As the semester winds down, I am losing the inspiration that I started with. The community of students that I am working with hit their wall: it seems as if they cannot do anymore work. The college preparation group started out this way, so I felt that there wasn’t much I could do with them from the start. The problems continued to pile on top of each other: lateness, absences, and not doing homework. Continuity and transitions were thrown away; each day felt like a new start. I had to catch up at least a third or half the group at one time or another. That’s what it might have felt like, but there are a lot of needy people in this community of students and each has a different set of challenges.
|Image by Doc Rogers (ii)|
As we reached the middle of the semester, it seemed like adding another activity would exacerbate the challenges I was already dealing with.

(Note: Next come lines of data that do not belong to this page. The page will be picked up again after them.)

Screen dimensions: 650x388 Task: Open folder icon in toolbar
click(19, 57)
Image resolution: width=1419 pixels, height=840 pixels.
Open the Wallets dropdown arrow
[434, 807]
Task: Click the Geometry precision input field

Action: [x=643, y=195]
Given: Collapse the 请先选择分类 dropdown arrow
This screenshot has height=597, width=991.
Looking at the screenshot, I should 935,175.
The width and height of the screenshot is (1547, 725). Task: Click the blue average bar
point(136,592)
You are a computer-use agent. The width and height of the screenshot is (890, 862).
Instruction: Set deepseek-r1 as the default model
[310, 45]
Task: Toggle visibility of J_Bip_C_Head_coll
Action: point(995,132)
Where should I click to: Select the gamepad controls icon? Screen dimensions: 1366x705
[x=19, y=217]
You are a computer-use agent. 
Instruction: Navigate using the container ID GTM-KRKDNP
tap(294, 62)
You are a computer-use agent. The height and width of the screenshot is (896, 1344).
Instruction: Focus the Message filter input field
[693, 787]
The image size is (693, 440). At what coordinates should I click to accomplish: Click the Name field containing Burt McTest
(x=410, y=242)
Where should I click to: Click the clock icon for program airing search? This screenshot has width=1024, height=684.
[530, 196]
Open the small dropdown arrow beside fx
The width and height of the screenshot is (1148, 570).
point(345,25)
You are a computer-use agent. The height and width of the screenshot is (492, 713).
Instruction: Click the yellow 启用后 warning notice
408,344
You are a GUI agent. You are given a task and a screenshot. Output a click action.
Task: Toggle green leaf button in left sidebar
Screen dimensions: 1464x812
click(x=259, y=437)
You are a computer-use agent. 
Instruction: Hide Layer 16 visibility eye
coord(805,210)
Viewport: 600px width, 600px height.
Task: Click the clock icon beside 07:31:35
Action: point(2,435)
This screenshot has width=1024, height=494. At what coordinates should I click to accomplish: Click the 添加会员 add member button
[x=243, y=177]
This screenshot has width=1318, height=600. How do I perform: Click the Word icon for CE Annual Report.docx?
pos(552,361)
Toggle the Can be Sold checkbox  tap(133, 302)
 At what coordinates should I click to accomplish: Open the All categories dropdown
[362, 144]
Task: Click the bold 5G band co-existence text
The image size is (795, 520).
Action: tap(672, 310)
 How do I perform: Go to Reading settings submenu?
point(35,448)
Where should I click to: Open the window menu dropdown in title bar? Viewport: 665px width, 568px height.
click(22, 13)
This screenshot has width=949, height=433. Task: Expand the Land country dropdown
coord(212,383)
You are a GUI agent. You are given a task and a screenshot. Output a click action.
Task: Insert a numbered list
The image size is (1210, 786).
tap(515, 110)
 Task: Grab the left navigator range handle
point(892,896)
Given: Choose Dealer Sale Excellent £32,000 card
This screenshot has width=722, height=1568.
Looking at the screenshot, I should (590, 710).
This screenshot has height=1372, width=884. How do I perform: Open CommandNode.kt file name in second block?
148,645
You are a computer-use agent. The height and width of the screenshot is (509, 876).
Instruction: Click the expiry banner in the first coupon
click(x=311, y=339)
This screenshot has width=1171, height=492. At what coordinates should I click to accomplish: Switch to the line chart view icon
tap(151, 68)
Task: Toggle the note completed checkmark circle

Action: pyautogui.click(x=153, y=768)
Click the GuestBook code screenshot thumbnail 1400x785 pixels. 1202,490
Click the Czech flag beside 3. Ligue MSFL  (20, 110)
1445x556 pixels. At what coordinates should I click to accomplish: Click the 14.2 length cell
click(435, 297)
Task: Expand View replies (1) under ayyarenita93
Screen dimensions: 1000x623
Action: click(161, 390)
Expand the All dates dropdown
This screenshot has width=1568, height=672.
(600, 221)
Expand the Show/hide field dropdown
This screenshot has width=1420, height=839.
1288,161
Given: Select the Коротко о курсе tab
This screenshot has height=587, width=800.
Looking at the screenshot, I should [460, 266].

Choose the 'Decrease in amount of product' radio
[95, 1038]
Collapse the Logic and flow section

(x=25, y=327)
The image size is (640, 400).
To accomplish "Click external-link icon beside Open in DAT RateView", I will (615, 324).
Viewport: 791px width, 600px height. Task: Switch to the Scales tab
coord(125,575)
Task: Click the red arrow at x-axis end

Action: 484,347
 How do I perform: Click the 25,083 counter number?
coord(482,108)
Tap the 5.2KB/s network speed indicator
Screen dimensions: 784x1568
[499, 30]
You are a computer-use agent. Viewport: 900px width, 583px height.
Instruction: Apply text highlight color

Despite that, I decided to try anyway. We had one day. One day to introduce a four person group to blogging. One day to sign them up and sign them on. A couple of the students giggled through the lesson on how to operate the blog. They’ve had two weeks now and only one student has managed to comment or attempt any of the work. I felt like I Willy Wonka battling Veruca Salt. Nothing happened. I probably won’t see them until they have done something. Right now they are working on job readiness, which is what they really need. Perhaps they will be less distracted if they are able to take of their needs.
The frustration is pasted on my face. It seems like the students cannot commit to their own success at this time. At the same time, I have not committed to it either. I probably need to sit them down and ask them to do the assignment during class time. They are not going to do it on their own. They have four weeks left. I will try.